EXERCISE AIM:
Where the string "computer" occurs in the material below, report the whole line.

DATA SECTION:
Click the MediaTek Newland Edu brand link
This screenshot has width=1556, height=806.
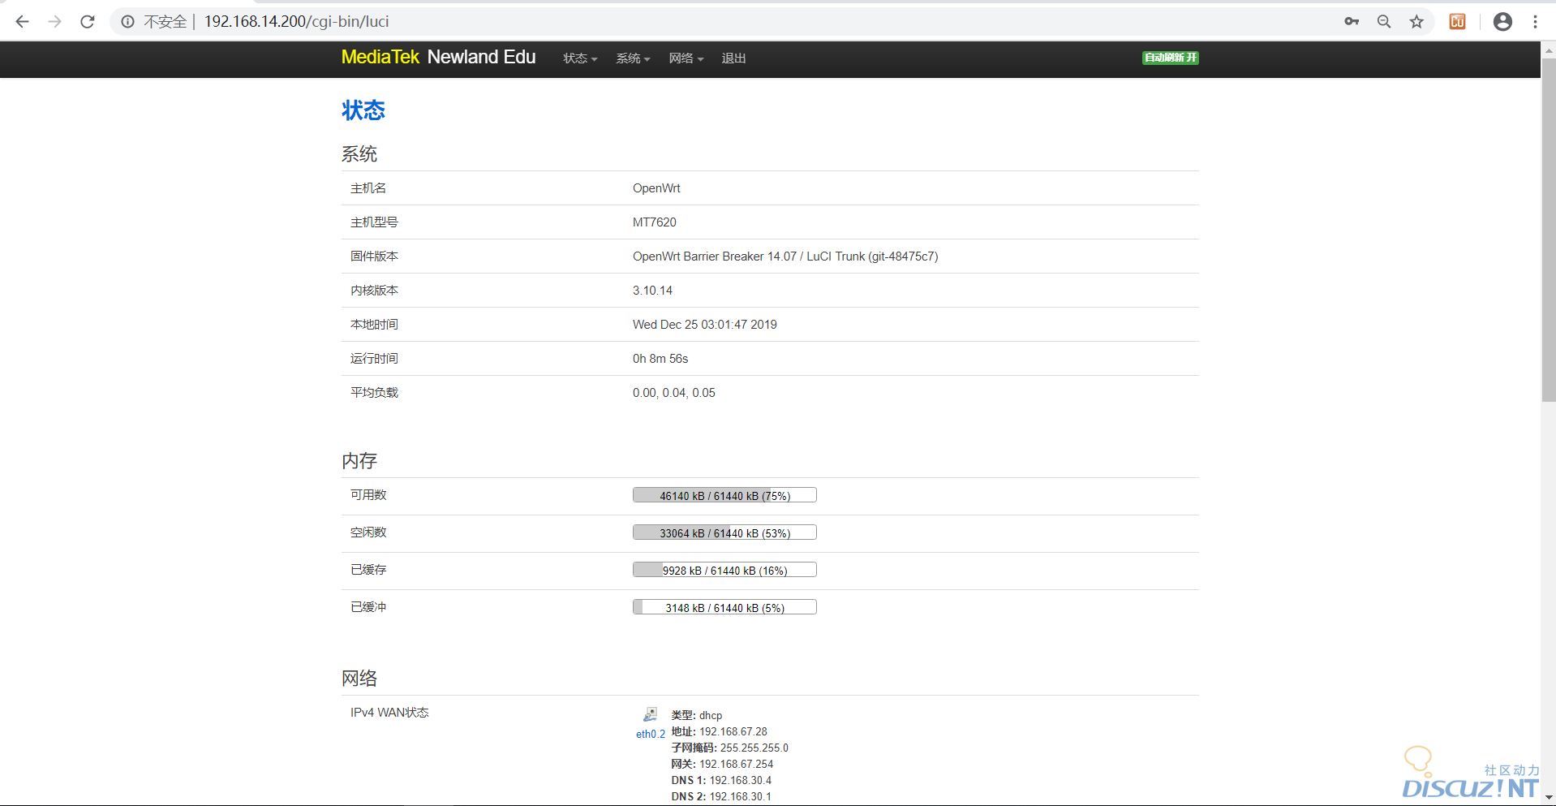pyautogui.click(x=438, y=57)
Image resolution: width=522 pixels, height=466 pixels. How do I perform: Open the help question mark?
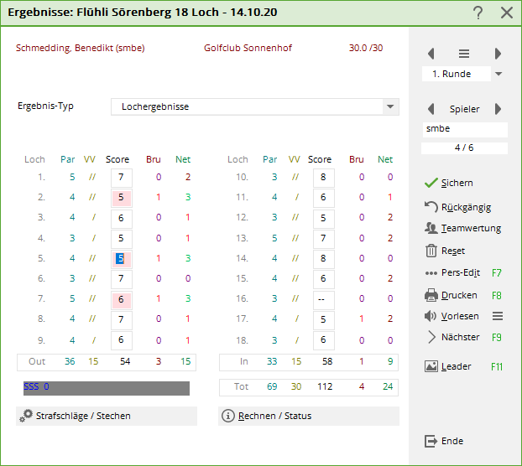tap(478, 13)
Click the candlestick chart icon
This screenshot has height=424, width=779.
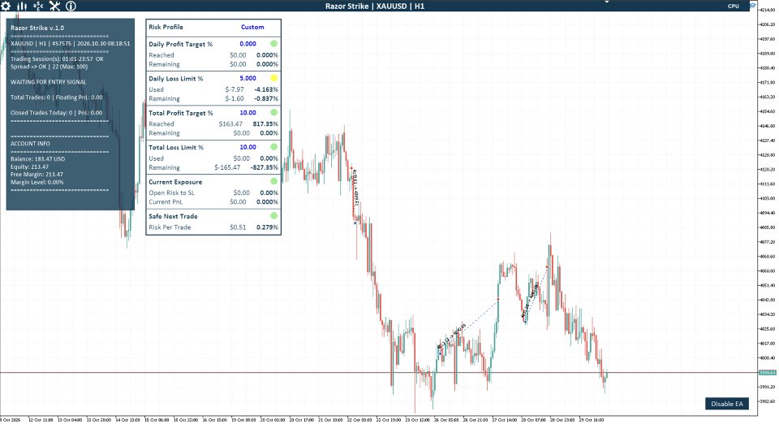[22, 6]
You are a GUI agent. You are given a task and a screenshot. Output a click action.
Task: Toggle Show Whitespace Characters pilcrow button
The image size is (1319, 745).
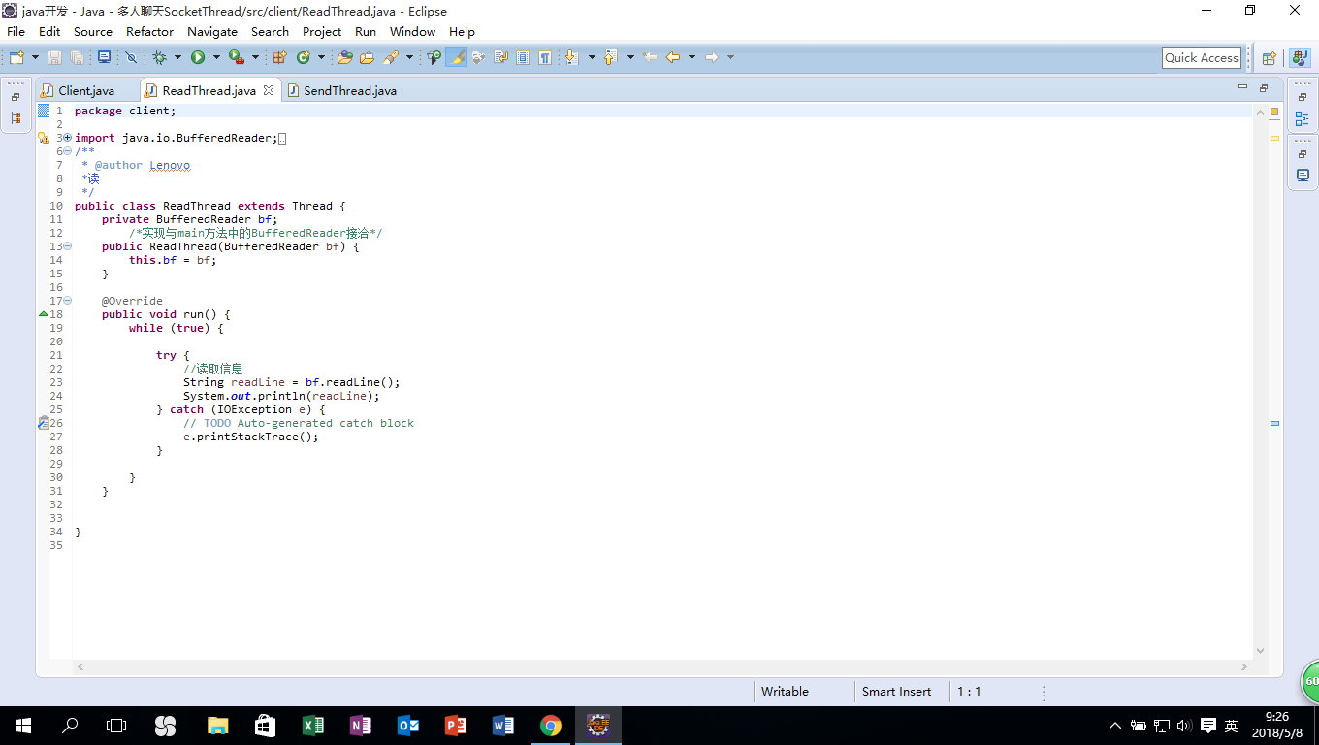(x=545, y=58)
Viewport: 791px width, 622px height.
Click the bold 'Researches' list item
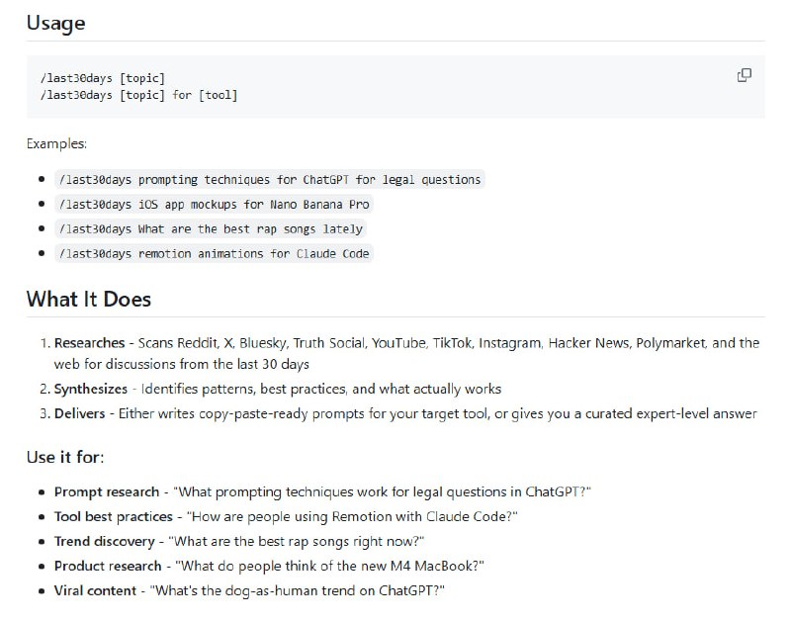pos(89,343)
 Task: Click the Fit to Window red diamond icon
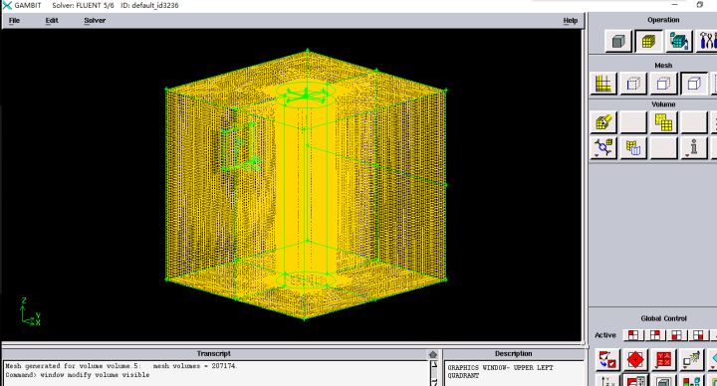635,360
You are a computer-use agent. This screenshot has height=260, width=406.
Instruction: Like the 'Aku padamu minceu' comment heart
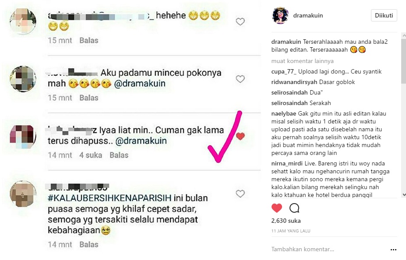(x=240, y=79)
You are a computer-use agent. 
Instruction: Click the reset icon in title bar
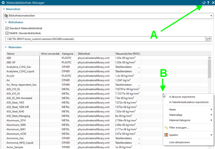click(204, 3)
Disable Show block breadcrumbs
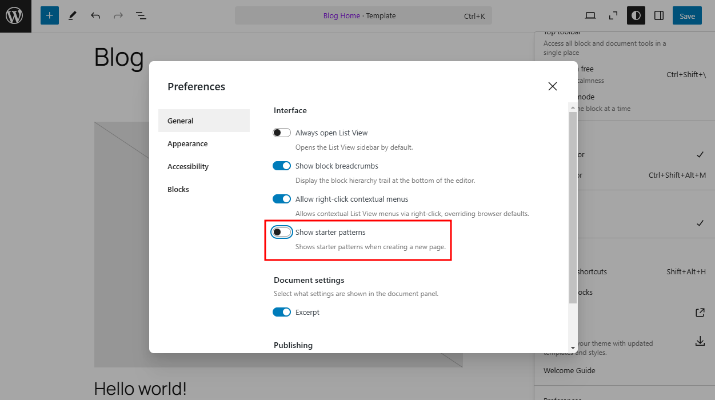Viewport: 715px width, 400px height. [x=282, y=165]
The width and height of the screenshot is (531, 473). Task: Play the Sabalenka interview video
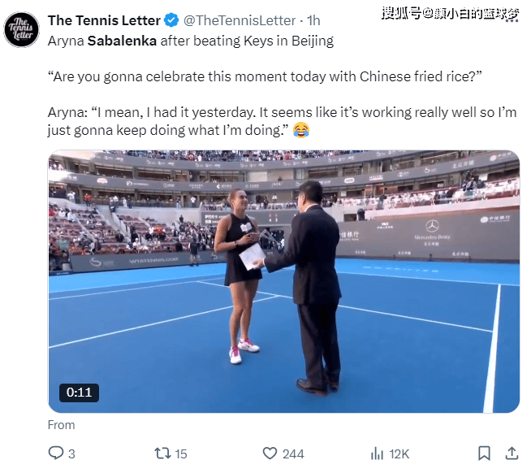[x=284, y=281]
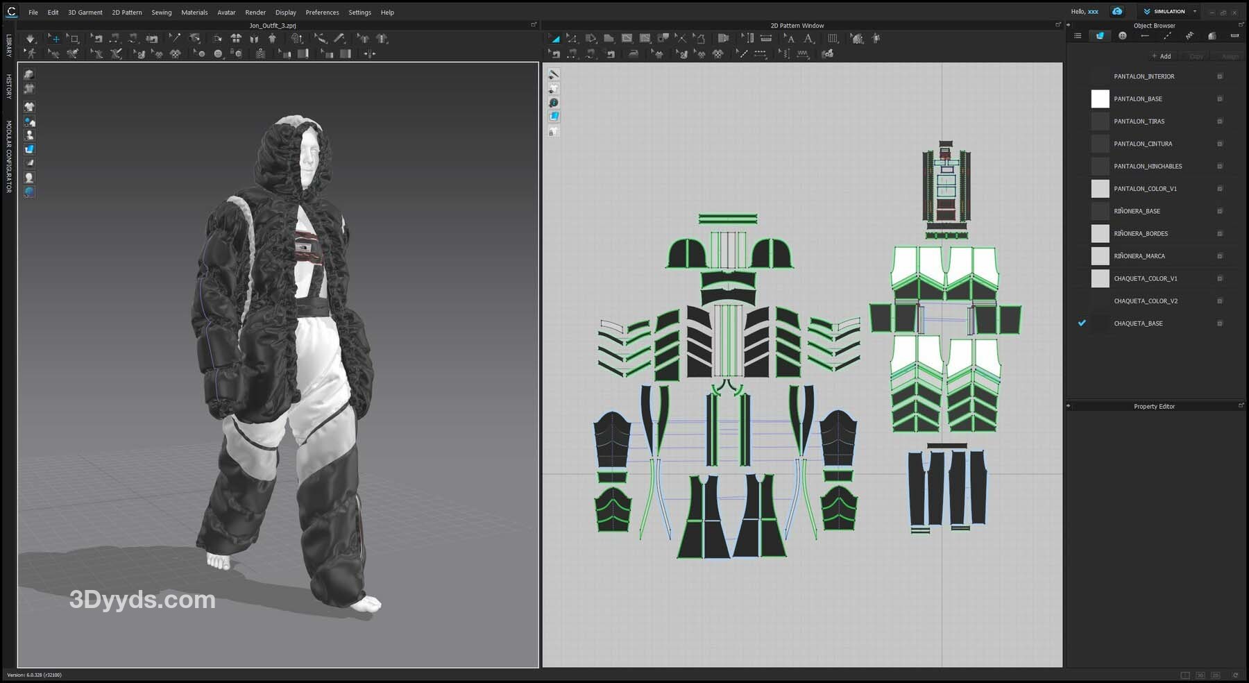
Task: Open the Button tab in Object Browser
Action: point(1123,36)
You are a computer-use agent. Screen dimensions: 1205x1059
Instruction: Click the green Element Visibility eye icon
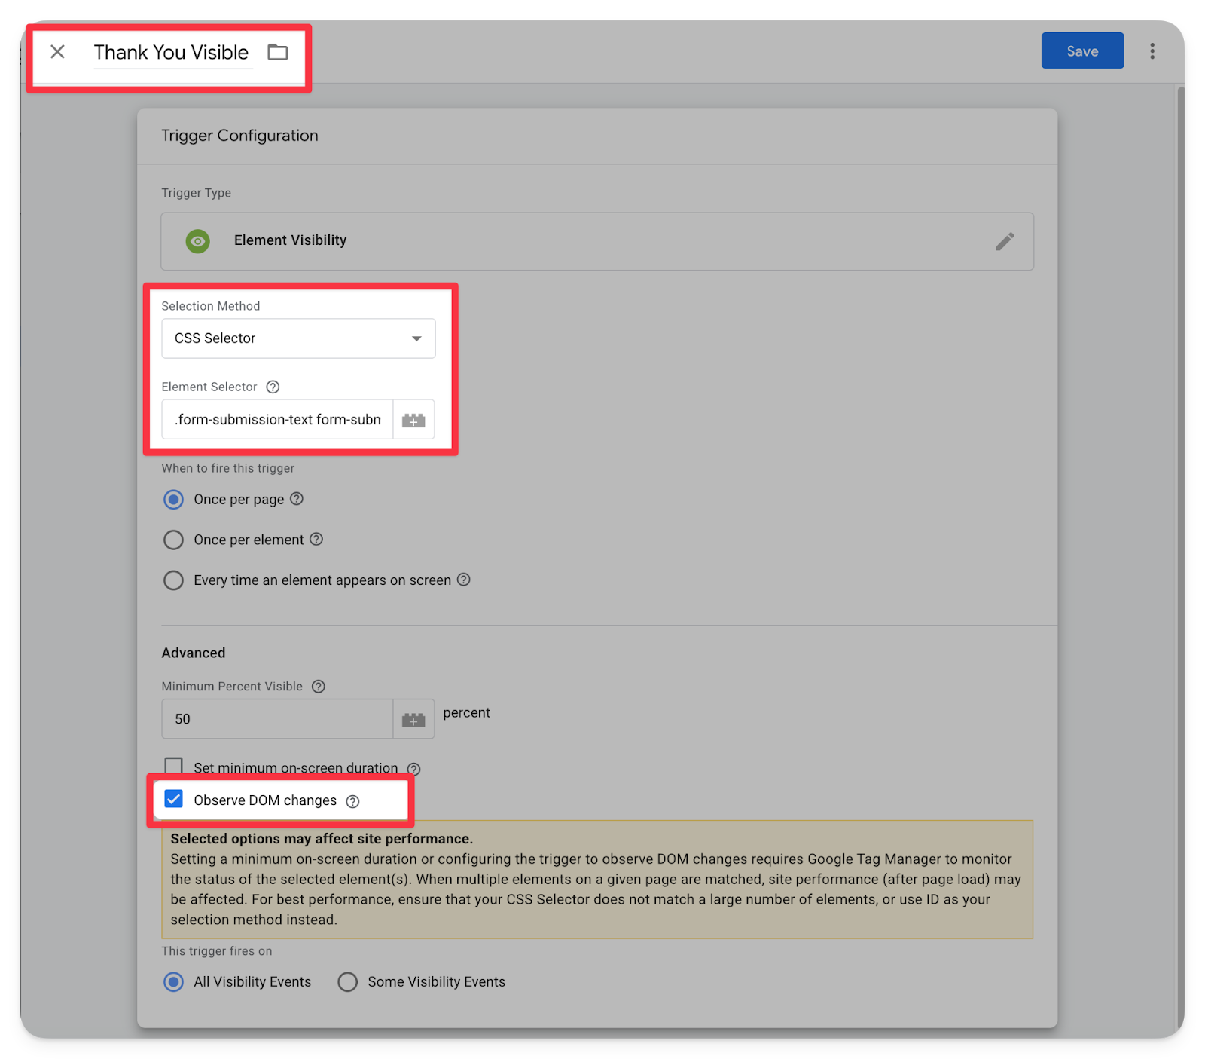(x=198, y=241)
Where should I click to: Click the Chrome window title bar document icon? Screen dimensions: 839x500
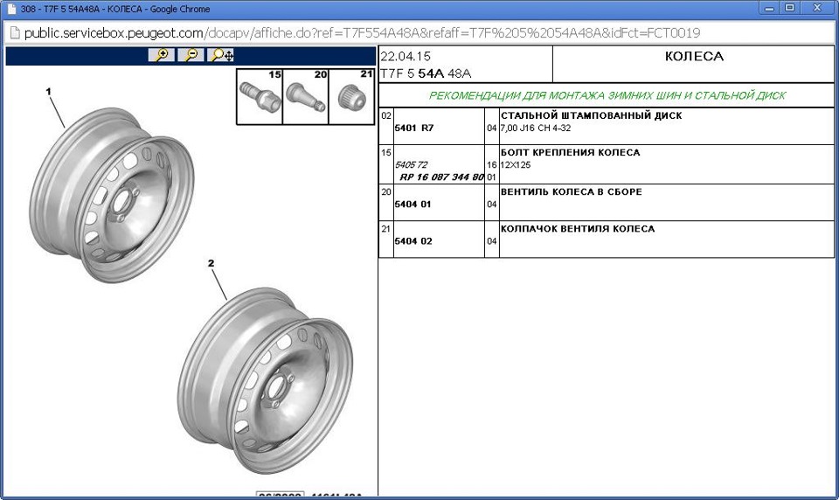11,9
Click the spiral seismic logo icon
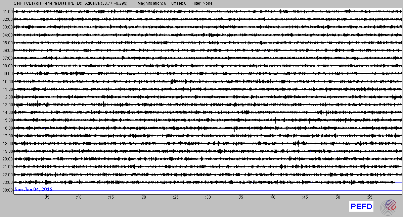 tap(388, 207)
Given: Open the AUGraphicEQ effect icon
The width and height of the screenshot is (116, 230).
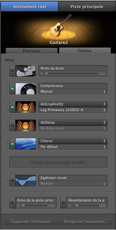Looking at the screenshot, I should click(x=26, y=107).
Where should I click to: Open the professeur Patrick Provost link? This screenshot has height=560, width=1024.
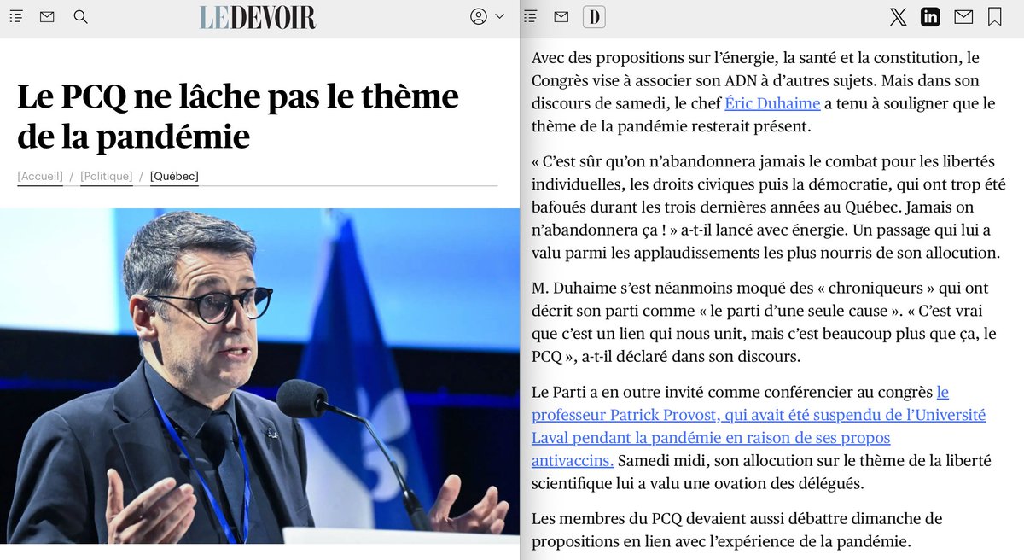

OUTPUT OF THE EXERCISE:
You are a computer-use agent. This screenshot has height=260, width=406.
You are a computer-use agent. 
You are a computer-use agent. Screen dimensions: 1205x1059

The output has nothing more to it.